These entries are to be set down again exactly.

Top of Material shown

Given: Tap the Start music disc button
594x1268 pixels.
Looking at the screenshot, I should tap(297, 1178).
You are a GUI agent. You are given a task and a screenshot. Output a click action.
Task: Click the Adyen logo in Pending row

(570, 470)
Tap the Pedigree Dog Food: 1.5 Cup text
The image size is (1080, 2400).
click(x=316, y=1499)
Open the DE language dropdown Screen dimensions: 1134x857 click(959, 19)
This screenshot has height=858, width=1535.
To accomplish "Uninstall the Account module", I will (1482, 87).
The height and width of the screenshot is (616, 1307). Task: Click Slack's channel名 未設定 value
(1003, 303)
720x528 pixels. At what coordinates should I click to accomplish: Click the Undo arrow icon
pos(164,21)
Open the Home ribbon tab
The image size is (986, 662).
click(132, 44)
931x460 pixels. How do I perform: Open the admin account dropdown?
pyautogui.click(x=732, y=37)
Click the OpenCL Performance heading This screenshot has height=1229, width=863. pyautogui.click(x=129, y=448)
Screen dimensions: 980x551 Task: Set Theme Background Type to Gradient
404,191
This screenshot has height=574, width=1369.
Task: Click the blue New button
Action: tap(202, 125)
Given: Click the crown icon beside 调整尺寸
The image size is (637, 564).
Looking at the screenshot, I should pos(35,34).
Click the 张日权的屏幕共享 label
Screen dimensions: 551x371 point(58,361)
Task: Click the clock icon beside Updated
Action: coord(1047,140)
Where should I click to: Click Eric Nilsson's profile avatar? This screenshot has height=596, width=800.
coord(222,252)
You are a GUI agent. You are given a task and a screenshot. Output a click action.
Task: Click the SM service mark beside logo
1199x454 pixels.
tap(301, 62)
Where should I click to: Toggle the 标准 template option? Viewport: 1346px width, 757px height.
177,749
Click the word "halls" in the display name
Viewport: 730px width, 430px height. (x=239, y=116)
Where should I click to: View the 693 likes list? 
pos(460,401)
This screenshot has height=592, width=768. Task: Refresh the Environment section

Bottom of Material shown

■ **Result for this exercise**
Given: Tap the Start music disc button
594x1268 pixels.
Looking at the screenshot, I should tap(297, 1178).
You are a GUI agent. You are given a task and a screenshot. Output a click action.
Task: Click the Adyen logo in Pending row

(570, 470)
Tap the Pedigree Dog Food: 1.5 Cup text
The image size is (1080, 2400).
click(x=316, y=1499)
Open the DE language dropdown Screen dimensions: 1134x857 click(959, 19)
This screenshot has height=858, width=1535.
To accomplish "Uninstall the Account module", I will (1482, 87).
The height and width of the screenshot is (616, 1307). Task: Click Slack's channel名 未設定 value
(1003, 303)
720x528 pixels. At what coordinates should I click to accomplish: Click the Undo arrow icon
pos(164,21)
Open the Home ribbon tab
The image size is (986, 662).
click(132, 44)
931x460 pixels. How do I perform: Open the admin account dropdown?
pyautogui.click(x=732, y=37)
Click the OpenCL Performance heading This screenshot has height=1229, width=863. pyautogui.click(x=129, y=448)
Screen dimensions: 980x551 Task: Set Theme Background Type to Gradient
404,191
This screenshot has height=574, width=1369.
Task: Click the blue New button
Action: tap(202, 125)
Given: Click the crown icon beside 调整尺寸
The image size is (637, 564).
Looking at the screenshot, I should pos(35,34).
Click the 张日权的屏幕共享 label
Screen dimensions: 551x371 point(58,361)
Task: Click the clock icon beside Updated
Action: coord(1047,140)
Where should I click to: Click Eric Nilsson's profile avatar? This screenshot has height=596, width=800.
coord(222,252)
You are a GUI agent. You are given a task and a screenshot. Output a click action.
Task: Click the SM service mark beside logo
1199x454 pixels.
tap(301, 62)
Where should I click to: Toggle the 标准 template option? Viewport: 1346px width, 757px height.
177,749
Click the word "halls" in the display name
Viewport: 730px width, 430px height. (x=239, y=116)
Where should I click to: View the 693 likes list? 
pos(460,401)
This screenshot has height=592, width=768. Task: Refresh the Environment section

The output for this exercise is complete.